- _WHAT IS BEING ASKED_
Say only how many lines in the entries below contain the word "title".
[RECORDS FOR PROCESSING]
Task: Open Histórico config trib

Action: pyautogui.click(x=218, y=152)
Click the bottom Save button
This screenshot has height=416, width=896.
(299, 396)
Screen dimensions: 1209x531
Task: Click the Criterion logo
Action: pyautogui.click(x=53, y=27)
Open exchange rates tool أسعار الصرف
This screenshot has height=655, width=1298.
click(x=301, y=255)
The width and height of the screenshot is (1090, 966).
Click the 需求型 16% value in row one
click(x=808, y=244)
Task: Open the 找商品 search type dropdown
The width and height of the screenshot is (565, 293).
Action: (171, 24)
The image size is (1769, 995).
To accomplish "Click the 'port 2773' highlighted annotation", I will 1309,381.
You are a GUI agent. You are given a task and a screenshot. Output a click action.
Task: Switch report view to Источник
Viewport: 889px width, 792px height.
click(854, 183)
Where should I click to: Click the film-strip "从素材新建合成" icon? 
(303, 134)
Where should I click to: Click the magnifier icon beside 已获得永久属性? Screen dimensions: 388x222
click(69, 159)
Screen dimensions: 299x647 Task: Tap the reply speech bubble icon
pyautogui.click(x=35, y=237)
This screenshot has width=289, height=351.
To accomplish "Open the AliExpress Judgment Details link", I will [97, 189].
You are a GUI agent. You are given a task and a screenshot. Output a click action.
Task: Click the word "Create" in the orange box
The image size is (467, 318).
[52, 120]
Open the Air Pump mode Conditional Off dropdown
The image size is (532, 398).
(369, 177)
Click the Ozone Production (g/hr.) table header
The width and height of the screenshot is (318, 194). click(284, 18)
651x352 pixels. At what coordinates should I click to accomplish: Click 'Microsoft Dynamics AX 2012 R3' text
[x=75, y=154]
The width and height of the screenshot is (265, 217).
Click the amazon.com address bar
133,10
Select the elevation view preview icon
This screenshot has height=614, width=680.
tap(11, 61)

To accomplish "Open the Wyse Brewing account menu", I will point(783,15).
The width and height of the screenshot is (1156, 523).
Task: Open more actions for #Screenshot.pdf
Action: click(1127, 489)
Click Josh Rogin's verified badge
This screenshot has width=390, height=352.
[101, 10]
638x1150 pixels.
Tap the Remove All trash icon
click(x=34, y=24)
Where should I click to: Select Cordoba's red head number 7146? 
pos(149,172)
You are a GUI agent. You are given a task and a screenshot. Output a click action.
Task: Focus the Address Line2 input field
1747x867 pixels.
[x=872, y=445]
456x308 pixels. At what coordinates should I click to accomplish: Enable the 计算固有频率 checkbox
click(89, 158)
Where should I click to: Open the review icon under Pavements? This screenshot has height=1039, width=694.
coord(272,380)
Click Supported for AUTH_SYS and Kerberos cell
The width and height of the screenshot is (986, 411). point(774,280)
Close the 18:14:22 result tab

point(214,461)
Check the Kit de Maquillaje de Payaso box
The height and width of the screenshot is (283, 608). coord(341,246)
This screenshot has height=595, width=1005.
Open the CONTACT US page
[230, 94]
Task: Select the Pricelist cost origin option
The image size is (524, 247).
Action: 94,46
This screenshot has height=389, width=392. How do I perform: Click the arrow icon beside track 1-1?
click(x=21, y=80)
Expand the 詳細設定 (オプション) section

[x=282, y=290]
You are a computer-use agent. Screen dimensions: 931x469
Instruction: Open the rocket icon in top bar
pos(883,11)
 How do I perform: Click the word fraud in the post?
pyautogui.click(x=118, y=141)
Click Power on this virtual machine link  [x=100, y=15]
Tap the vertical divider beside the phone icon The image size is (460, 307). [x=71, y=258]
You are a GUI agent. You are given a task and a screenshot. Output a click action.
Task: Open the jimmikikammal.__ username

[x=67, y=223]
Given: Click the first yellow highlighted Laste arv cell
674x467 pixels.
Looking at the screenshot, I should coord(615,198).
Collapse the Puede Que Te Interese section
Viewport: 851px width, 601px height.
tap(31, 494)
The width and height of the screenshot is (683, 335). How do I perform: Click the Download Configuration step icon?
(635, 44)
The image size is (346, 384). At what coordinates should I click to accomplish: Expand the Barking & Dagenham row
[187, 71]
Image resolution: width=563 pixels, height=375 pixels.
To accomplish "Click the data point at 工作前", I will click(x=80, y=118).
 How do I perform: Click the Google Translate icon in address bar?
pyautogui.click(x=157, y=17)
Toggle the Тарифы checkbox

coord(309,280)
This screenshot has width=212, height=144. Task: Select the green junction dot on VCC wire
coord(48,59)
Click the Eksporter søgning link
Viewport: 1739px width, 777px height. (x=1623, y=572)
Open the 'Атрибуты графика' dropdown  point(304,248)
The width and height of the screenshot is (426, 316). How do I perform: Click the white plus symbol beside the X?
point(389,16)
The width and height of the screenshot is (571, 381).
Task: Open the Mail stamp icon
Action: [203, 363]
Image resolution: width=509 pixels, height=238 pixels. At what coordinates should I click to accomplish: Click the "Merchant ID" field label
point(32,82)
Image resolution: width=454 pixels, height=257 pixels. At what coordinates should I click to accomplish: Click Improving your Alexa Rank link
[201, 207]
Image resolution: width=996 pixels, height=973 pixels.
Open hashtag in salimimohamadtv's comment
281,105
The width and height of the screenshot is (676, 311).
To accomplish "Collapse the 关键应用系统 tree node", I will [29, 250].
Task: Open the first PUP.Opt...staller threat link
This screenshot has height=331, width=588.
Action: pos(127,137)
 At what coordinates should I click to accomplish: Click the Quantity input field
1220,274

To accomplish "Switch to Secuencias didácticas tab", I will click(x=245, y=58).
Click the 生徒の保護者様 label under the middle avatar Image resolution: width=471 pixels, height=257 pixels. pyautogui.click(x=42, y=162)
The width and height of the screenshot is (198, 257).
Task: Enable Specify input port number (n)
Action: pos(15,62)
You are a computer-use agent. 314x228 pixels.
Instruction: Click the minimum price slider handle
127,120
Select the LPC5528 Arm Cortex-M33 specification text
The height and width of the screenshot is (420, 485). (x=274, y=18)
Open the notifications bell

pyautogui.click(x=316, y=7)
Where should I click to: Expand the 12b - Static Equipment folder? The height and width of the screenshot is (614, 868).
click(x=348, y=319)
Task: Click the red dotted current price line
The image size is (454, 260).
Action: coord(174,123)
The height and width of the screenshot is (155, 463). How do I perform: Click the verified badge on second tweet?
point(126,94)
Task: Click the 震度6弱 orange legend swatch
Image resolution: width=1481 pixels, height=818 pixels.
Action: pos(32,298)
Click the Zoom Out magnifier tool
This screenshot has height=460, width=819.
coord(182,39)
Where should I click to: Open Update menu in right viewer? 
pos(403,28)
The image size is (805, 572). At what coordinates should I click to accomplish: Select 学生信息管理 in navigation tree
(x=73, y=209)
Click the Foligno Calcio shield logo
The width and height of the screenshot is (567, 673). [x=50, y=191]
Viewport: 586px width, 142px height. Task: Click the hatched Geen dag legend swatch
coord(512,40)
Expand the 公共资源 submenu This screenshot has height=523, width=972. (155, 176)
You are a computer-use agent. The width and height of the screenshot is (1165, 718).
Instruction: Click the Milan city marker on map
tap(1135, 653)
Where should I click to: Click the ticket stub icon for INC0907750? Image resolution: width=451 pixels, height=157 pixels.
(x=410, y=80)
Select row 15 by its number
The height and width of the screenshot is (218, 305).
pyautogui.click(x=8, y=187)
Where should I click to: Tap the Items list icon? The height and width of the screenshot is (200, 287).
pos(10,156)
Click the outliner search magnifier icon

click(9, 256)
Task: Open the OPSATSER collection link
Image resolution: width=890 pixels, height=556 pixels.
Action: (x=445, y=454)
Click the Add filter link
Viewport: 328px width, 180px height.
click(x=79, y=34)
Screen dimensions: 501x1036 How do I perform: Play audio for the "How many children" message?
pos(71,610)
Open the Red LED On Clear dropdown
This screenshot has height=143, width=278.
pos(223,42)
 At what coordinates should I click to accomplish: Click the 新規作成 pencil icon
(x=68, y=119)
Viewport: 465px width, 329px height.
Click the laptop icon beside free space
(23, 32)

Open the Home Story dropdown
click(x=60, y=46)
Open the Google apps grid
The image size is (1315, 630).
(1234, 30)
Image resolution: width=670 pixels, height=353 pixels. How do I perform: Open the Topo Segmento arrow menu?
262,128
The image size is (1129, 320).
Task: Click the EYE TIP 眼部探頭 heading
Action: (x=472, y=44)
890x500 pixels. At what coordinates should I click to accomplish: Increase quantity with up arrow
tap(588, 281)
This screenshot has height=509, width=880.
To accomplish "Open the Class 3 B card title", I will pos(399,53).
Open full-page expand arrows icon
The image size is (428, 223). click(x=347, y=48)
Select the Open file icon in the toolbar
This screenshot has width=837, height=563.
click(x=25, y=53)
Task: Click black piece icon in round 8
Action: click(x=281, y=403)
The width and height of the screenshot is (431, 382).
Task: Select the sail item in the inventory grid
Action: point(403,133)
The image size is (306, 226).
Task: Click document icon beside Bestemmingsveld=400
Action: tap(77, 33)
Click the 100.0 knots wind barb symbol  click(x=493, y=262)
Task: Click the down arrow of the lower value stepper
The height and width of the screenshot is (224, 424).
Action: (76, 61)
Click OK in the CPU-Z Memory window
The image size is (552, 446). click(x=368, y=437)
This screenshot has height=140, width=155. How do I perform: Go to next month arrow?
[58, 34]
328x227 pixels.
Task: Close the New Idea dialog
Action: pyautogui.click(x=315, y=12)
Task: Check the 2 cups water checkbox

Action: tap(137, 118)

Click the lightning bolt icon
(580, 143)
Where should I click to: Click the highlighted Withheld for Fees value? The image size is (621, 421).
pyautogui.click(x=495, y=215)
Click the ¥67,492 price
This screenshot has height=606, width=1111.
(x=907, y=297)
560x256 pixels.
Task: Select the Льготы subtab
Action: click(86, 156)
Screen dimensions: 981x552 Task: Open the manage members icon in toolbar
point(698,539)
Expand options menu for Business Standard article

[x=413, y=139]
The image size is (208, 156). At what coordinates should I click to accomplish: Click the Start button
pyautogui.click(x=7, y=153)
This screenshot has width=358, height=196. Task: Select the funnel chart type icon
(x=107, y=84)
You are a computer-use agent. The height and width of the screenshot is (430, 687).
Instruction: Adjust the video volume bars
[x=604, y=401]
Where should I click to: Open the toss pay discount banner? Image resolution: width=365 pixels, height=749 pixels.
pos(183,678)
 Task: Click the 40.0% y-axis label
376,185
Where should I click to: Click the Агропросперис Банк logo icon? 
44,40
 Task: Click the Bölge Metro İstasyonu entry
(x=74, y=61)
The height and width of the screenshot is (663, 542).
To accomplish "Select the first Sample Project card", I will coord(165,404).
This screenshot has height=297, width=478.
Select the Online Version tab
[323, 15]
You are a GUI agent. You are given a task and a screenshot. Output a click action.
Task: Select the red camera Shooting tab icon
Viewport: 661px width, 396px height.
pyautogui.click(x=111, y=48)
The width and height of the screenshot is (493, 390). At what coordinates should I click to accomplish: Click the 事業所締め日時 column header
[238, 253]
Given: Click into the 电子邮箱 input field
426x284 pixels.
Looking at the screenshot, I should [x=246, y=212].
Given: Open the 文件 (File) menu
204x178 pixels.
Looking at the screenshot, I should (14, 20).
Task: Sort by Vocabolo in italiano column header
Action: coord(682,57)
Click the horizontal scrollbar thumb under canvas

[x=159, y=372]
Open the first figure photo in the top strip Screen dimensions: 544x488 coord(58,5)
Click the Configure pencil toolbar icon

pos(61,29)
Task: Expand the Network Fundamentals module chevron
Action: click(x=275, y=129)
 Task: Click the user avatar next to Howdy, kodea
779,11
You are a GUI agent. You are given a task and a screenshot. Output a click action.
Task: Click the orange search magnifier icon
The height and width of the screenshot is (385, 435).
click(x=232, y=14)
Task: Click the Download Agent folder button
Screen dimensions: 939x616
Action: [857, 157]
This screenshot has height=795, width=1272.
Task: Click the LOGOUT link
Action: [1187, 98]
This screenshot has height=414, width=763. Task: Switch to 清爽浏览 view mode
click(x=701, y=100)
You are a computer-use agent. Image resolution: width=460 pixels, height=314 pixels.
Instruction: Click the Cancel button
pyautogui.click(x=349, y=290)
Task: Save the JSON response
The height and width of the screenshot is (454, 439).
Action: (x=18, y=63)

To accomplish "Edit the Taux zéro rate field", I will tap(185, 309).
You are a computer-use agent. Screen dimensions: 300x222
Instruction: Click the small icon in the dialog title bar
[/RECORDS FOR PROCESSING]
- _TASK RESPONSE_
2